C’était trois mois aux avant-goûts d’éternité que je venais d’y passer à Saint-Laurent, quatre-vingt-dix jours à ne pas oublier ; et, en refermant ma valise, j’eus le pénible sentiment que, tous, je les abandonnais. Je laissais là toute la misère physique et morale des vieux, abandonnées aussi bien de leurs familles que de la médecine, toute la douleur des cancéreux qui allaient mourir, et qui souffraient en attendant vraiment qu’un médecin vienne les soulager ou leur apporter un mot de réconfort. Je l’avais vue et même touche du doigt, cette triste réalité qu’on avait peine à imaginer , assis confortablement sur les bancs de la faculté à écouter l’agrégé d’un professeur, qu’on ne voyait jamais, nous débiter son cours avec ennui. Maintenant je la connaissais, j’avais sur elle cet avantage. (extrait du roman)
Il y a bien longtemps maintenant, j’entrai en Médecine plein d’espoir et d’illusions. La réalité eût tôt fait de balayer mes rêves pour me mettre en face de la vraie vie. Je voulus en témoigner dans l’espoir que tout cela change…Quarante ans après, nous en sommes au même point : trop de vieux dont on ne sait que faire, des hôpitaux sans médecins, des services sans infirmières… en fait, un demi-siècle s’est écoulé et rien n’a changé.

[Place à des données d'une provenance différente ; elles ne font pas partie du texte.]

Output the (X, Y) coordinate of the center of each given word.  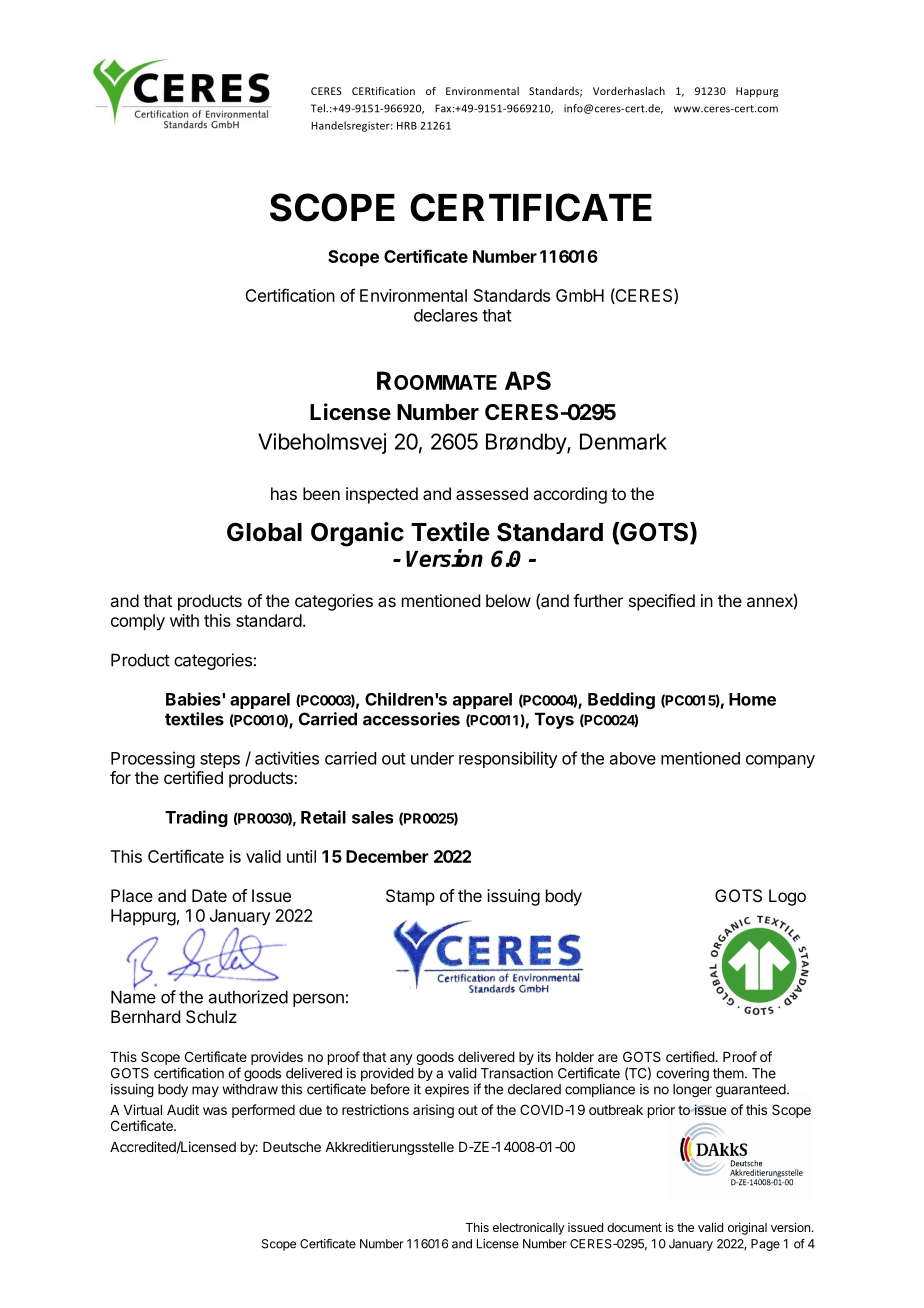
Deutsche (292, 1147)
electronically (529, 1229)
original (747, 1228)
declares (446, 315)
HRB (407, 126)
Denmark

Note de l’auteur : René Alain Roux
Ce roman , La meilleure médecine du monde est dense, lucide et réaliste. Il aborde les thèmes de l’abandon, de la solitude, de la dépendance des personnes âgées. Mythe ou réalité ? l’auteur, médecin en exercice, a su avec pudeur dire sa passion et l’écoute de ces drames, garder sa mordante ironie pour un système qui tend de plus en plus à se déshumaniser.
Il est possible que le livre soit le dernier refuge de l’homme libre.
« Il est possible que le livre soit le dernier refuge de l’homme libre. Si l’homme tourne décidément à l’automate, s’il lui arrive de ne plus penser que selon les images toutes faites d’un écran, ce dernier finira par ne plus lire. Toutes sortes de machines suppléeront : il se laissera manier l’esprit par un système de visions parlantes : la couleur, le rythme, le relief, mille moyens de remplacer l’effort et l’attention morte, de combler le vide ou la paresse de la recherche et de l’imagination particulière : tout y sera ,moins l’esprit.